Exercise requirements
Please print out the entries below unchanged and skip the images.

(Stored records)
================================

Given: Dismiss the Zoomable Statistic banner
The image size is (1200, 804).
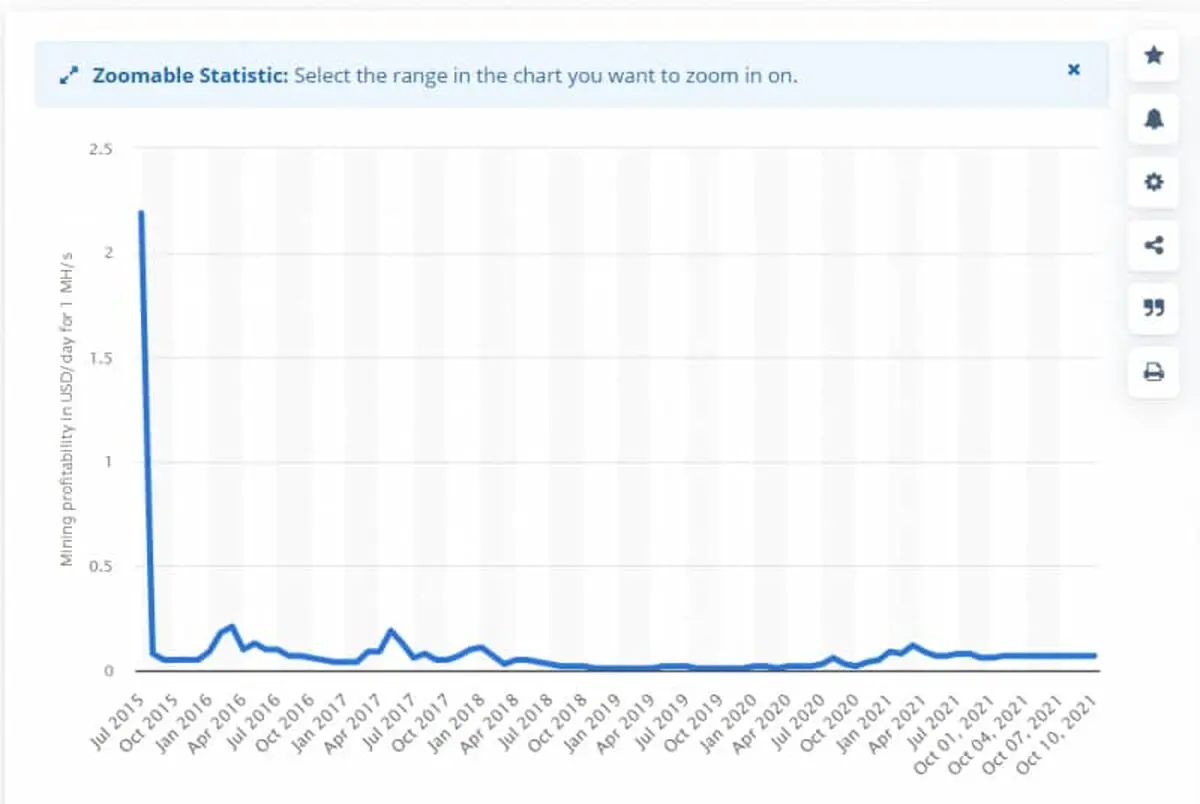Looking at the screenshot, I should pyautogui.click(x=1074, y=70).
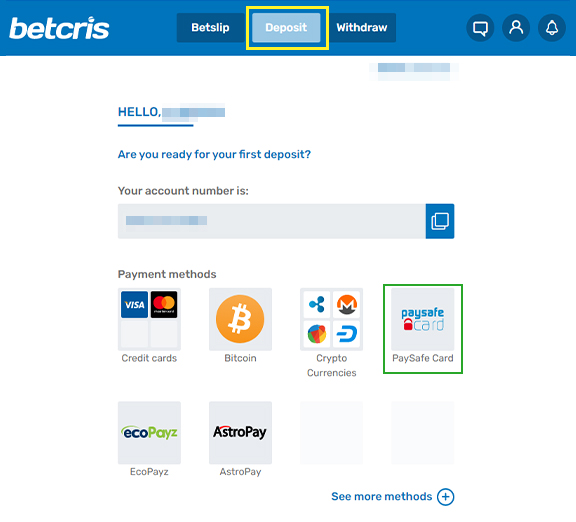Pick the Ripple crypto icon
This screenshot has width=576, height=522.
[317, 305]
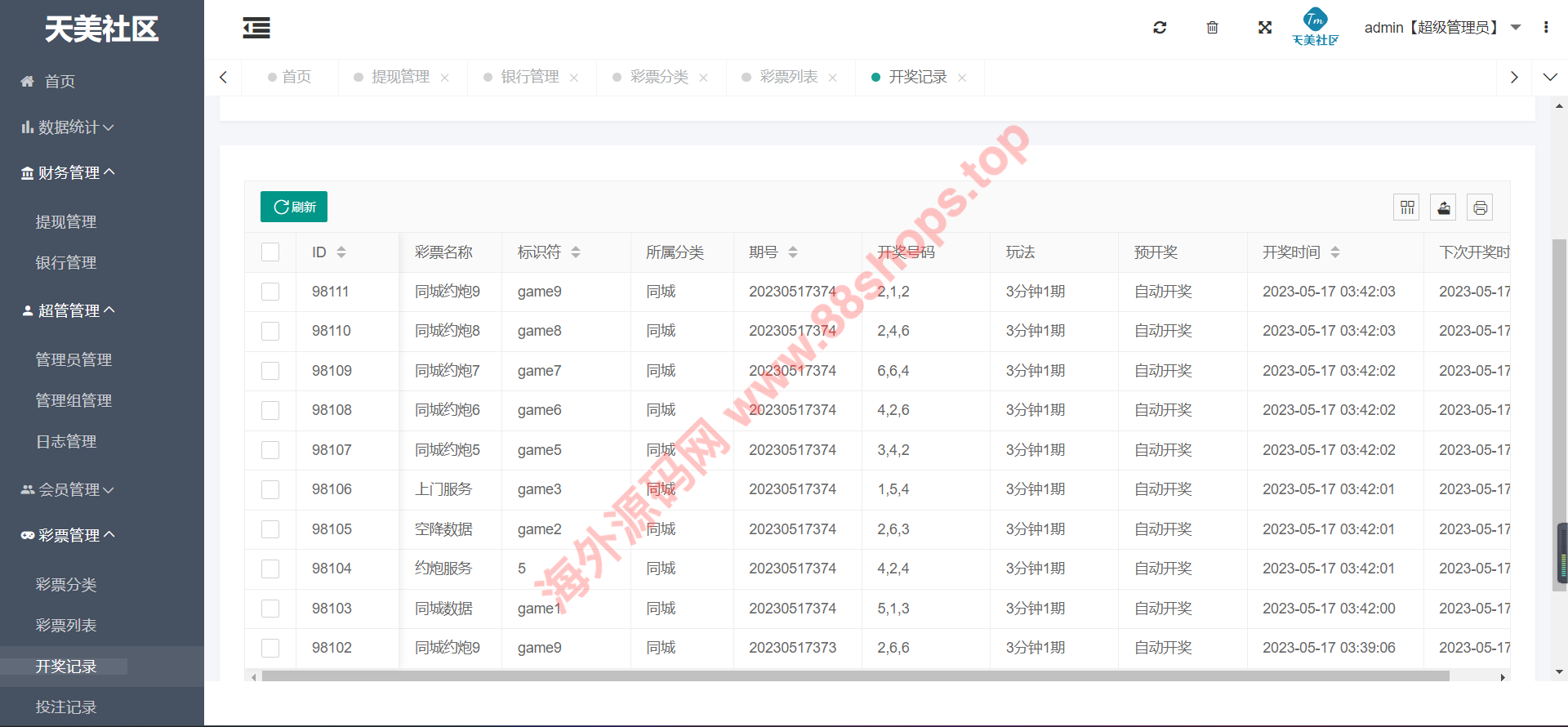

================================

Your response
Given: Dismiss the Zoomable Statistic banner
The image size is (1200, 804).
Looking at the screenshot, I should pyautogui.click(x=1074, y=70).
Pick the Ripple crypto icon
This screenshot has width=576, height=522.
[317, 305]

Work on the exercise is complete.